REQUIRED WORK: Please set down exactly the lines of the listing below from the line containing "Instruction: Select column D header" through the line containing "Click the gray server cabinet icon", both lines included, leaving out all other lines.

PROVIDED DATA:
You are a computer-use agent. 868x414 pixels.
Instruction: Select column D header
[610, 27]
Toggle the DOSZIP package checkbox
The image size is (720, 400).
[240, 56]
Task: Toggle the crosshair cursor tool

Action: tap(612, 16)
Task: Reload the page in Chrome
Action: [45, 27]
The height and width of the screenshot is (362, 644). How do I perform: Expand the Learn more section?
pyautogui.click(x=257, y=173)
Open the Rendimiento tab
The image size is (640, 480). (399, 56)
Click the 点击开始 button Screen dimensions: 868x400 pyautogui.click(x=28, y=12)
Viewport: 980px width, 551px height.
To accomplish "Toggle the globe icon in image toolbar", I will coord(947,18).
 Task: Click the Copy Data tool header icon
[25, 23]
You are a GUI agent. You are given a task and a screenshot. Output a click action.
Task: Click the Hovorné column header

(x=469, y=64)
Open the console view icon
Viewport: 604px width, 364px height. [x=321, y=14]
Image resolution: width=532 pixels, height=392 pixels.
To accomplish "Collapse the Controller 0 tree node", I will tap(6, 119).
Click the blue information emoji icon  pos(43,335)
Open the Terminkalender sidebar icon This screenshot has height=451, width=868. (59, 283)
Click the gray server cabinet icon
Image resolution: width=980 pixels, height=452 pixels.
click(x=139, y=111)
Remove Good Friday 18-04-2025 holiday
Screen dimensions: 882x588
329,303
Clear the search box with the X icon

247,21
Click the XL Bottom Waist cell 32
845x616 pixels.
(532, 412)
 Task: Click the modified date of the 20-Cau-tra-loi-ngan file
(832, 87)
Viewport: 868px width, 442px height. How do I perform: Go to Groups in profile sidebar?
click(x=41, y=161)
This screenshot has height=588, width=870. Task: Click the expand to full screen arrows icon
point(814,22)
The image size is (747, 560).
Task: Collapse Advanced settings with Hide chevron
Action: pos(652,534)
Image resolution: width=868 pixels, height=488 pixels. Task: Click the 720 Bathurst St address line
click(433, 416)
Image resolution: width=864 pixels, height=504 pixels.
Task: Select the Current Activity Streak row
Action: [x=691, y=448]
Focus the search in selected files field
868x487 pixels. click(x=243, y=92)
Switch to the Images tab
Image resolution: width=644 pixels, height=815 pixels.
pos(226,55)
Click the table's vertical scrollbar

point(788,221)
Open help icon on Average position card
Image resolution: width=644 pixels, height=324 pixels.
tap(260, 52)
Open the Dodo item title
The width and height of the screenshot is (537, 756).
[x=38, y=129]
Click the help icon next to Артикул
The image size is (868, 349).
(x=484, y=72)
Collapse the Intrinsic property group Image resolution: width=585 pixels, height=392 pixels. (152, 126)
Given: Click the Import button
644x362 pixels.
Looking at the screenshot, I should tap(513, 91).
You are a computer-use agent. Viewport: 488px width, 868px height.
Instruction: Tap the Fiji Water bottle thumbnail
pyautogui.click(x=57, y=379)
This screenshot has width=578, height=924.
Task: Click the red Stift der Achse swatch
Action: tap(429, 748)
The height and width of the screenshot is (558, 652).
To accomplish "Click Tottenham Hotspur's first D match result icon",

EXERCISE ANSWER:
Instruction: Select column D header
[610, 27]
Toggle the DOSZIP package checkbox
The image size is (720, 400).
[240, 56]
Task: Toggle the crosshair cursor tool

Action: tap(612, 16)
Task: Reload the page in Chrome
Action: [45, 27]
The height and width of the screenshot is (362, 644). How do I perform: Expand the Learn more section?
pyautogui.click(x=257, y=173)
Open the Rendimiento tab
The image size is (640, 480). (399, 56)
Click the 点击开始 button Screen dimensions: 868x400 pyautogui.click(x=28, y=12)
Viewport: 980px width, 551px height.
To accomplish "Toggle the globe icon in image toolbar", I will coord(947,18).
 Task: Click the Copy Data tool header icon
[25, 23]
You are a GUI agent. You are given a task and a screenshot. Output a click action.
Task: Click the Hovorné column header

(x=469, y=64)
Open the console view icon
Viewport: 604px width, 364px height. [x=321, y=14]
Image resolution: width=532 pixels, height=392 pixels.
To accomplish "Collapse the Controller 0 tree node", I will tap(6, 119).
Click the blue information emoji icon  pos(43,335)
Open the Terminkalender sidebar icon This screenshot has height=451, width=868. (59, 283)
Click the gray server cabinet icon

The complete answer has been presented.